Cengiz, gülümseyerek karşılık verdi ve meyve suyundan bir yudum aldıktan sonra poşetin içinden kurabiyeyi çıkardı. Kapağını açtı ve masanın üzerine koydu. Ardından kurabiyeden birer tane aldılar.

Kurabiyeden birkaç tane daha alındıktan sonra Cengiz, kapağını kapattı ve gülümseyerek "bu kadar yeter."

"Yemeğe kadar tıka basa doymak istemeyiz değil mi?"

Melisa, gülümseyerek "istemeyiz." dedi gelen kokuları koklamaya başladı. "Balık mı bu?" diye sordu.

Cengiz de "aynen." diyerek ayağa kalktı. Eline bir dürbün aldı.

"Balıklar hazır olana kadar dürbünle uzaklara bakmaya ne dersiniz?"

Melisa, "güzel olur." dedi ve ayağa kalktı. Mine ile birlikte Cengiz'e yaklaştı.

Cengiz, gülümseyerek Mine'yi kucağına aldı ve onun dürbünle bakmasını sağladı.

Mine, bir süre baktıktan ve artık bakmaktan sıkıldıktan sonra dürbünü abisine geri verdi ve Cengiz de dürbünü Melisa'ya verdi.

Melisa, teşekkür ederek dürbünü aldı ve bir süre sonra dürbünü gözünden çekti. Kaşlarını çattı. Eliyle işaret ederek "şu gemi bize mi geliyor?" diye sordu.

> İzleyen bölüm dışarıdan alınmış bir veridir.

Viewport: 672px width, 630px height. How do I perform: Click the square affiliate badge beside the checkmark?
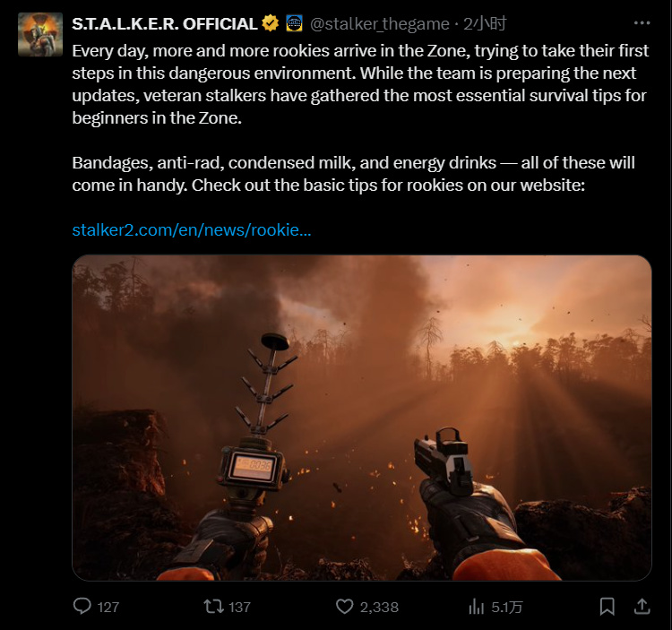pos(294,23)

Cengiz, Melisa gibi bir şeylerden şüphelenerek onun gibi kaşlarını çattı. "Bakayım." dedi ve Melisa'nın elinden dürbünü aldı. Ardından üzerlerine gelmekte olan yattaki adamlarının eli silahlı adamlar olduğunu anladı ve "içerin girin!" diye sesini yükseltti. Belinden tabancasını çıkarttı ve masayı devirerek siper aldı. İçinden "şimdi ayvayı yedik." diye geçirdi.

Bu sırada hem aşçı hem koruma olan Hasan, Melisa'dan tehlike olduğunu duyup elinde iki tane P90 ile yukarı çıktı. Sürünerek Cengiz'e yaklaştı. "Elimizde sadece bunlar var." dedi.

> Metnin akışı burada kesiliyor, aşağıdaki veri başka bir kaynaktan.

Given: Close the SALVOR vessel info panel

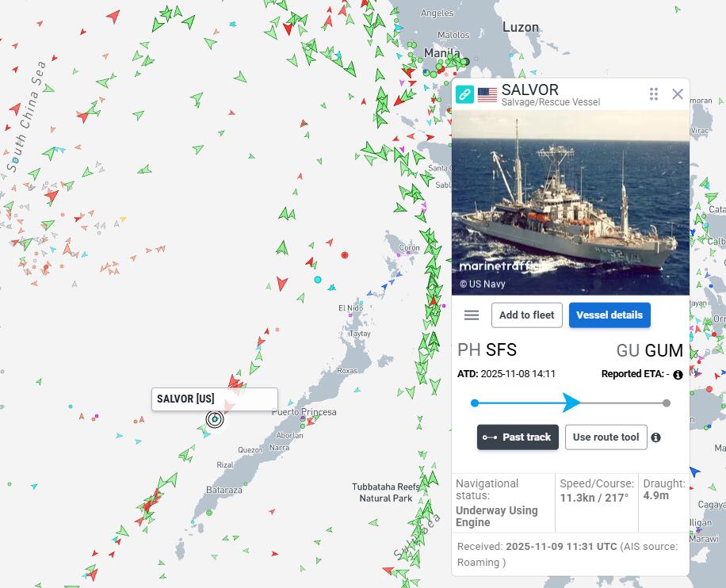Looking at the screenshot, I should pos(678,94).
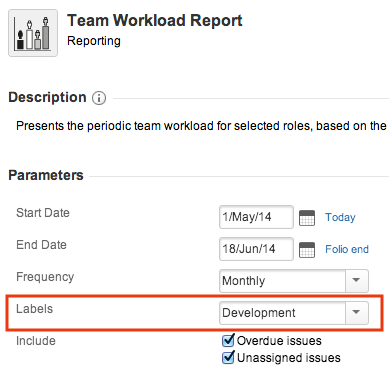Screen dimensions: 389x374
Task: Expand the Frequency dropdown arrow
Action: [356, 281]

"Keşke yanıma keskin nişancı tüfeğimi alsaydım."

Cengiz, "neyse." dedi ve dürbünle baktı.

"Silahları bize doğrultmuşlar. Her an silahlar patlayabilir."

Cengiz, kaptana "yata yaklaş kaptan." diye seslendi. Ardından "işimiz zor olacak." dedi. P90'ı eline aldı. Üzerlerine birden ateş edilince bir süre siper almak zorunda kaldı ve ardından ateş açmaya başladı. Üzerine tekrar kurşunlar yağınca tekrar siper aldı ve aklına gemide yeterince silah olduğu geldi.

"Giysi dolabında fazlasıyla silah depolamıştım. Hemen oraya in ve silahları alıp buraya getir!"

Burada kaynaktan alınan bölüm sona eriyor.